Una tertulia.

Venecia, 1760.

A primera hora de una lluviosa tarde de enero tres amigos, ocupan el sitio de costumbre en la mesa frente a la ventana, del café de la “Vía della Rosa”, junto al Gran Canal. Hace frío, el viento azota la fachada del palacio y las gotas de lluvia chorrean por las ventanas. La marea está alta y las olas encrespadas suben hasta los muelles; en el aire flota ese olor a algas y a humedad que eterniza los inviernos en Venecia.
Los tres caballeros ya entrados en años visten con sobria elegancia la moda del siglo XVIII: pantalón corto, media de seda, camisa y lazo del mismo color, casaca bordada, puños de encaje, zapatos con hebilla, la espada al cinto y un sombrero triangular, al que hoy han añadido una gruesa capa pluvial.

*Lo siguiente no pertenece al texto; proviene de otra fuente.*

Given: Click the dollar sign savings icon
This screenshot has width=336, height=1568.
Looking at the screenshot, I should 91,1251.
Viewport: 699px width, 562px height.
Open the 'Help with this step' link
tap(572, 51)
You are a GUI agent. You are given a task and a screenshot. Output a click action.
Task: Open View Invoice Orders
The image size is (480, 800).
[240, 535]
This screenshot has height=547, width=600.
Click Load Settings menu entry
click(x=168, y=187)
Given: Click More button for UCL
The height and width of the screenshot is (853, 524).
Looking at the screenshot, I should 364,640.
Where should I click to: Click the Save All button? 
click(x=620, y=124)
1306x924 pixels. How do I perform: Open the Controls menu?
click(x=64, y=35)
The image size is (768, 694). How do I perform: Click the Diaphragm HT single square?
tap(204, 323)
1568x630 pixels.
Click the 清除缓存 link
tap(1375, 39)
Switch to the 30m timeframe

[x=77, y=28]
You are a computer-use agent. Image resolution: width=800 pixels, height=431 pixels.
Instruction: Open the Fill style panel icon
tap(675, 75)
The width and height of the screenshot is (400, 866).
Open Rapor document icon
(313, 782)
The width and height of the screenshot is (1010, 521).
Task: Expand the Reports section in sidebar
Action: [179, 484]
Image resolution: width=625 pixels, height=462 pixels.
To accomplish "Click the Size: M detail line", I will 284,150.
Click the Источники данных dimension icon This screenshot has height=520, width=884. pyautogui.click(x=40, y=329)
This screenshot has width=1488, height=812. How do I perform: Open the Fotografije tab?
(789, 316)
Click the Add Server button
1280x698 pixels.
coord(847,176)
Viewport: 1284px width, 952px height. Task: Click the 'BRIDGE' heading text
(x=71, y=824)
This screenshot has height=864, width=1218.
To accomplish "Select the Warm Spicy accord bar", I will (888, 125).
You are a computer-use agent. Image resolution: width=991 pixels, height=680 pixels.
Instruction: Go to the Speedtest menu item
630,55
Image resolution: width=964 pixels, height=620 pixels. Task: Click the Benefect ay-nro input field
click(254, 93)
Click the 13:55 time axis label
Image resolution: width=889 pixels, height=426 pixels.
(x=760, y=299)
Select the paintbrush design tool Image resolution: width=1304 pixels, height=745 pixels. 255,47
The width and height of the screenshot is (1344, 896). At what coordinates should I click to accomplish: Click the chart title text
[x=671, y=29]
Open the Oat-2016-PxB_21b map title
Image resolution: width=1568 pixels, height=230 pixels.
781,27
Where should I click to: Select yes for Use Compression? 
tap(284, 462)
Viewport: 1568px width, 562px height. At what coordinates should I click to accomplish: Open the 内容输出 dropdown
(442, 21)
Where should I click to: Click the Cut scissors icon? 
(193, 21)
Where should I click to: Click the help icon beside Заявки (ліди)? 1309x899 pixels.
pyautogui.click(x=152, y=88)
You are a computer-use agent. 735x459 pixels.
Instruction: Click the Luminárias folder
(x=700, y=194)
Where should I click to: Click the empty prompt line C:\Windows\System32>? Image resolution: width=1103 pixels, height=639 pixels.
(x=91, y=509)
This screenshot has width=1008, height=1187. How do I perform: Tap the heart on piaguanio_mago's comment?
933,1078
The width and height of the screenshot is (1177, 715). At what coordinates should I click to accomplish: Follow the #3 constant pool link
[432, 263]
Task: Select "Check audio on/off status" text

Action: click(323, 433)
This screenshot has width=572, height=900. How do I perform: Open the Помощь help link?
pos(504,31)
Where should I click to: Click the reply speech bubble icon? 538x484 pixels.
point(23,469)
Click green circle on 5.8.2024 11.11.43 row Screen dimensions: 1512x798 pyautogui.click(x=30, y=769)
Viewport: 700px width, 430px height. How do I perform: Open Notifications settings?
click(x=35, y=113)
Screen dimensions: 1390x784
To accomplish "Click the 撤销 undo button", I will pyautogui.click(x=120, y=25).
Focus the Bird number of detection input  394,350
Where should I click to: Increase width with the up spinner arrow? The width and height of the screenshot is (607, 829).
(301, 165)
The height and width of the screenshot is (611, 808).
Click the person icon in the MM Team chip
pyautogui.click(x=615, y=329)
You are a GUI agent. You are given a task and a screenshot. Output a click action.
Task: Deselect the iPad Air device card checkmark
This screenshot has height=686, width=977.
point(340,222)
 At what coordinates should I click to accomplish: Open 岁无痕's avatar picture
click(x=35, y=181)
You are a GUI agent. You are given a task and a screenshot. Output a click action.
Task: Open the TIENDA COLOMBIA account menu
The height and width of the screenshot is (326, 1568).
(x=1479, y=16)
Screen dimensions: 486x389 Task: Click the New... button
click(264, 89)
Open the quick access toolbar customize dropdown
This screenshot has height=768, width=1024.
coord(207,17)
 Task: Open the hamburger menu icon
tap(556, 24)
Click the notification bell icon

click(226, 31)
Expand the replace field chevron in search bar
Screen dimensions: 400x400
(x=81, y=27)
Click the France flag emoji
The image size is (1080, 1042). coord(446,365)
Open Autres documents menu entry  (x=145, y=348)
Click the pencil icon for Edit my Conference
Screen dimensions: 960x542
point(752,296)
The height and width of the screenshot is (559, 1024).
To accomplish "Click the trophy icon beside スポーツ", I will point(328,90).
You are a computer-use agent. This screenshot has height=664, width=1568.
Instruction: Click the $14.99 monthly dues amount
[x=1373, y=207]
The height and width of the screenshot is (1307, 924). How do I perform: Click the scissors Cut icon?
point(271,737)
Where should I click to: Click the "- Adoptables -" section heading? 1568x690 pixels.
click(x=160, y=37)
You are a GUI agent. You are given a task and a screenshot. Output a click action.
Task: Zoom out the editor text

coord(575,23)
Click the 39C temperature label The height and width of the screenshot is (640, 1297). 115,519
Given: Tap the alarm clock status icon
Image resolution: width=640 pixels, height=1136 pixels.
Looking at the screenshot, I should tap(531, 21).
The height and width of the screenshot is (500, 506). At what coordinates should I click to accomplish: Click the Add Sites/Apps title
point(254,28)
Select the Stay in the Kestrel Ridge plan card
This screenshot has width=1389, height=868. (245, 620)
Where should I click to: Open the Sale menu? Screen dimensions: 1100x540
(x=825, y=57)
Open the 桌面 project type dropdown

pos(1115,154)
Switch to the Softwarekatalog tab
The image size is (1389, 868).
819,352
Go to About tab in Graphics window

Él más alto y de complexión más fuerte de los tres, tiene la nariz aguileña propia de la nobleza veneciana, de su casaca roja, pende una condecoración militar. A su lado se encuentra un hombre grueso, de corta estatura, cara redonda y aspecto rubicundo, viste una casaca azul turquesa con llamativos bordados de oro. Y el tercero, sentado en el extremo de la mesa, es un individuo muy delgado con el pelo rojo y un rostro demacrado de fuertes rasgos verticales; lleva una chaqueta dorada y acaricia un violín entre sus manos.
Los tres hablan en voz muy baja y de manera sosegada, haciendo cada poco tiempo, pausas de cortesía y demorándose en los silencios en espera del asentimiento o la matización del interlocutor. A veces esas pausas son tan largas que en el soñoliento salón se abre camino el silencio y solo se oye el golpeteo de la lluvia sobre los cristales.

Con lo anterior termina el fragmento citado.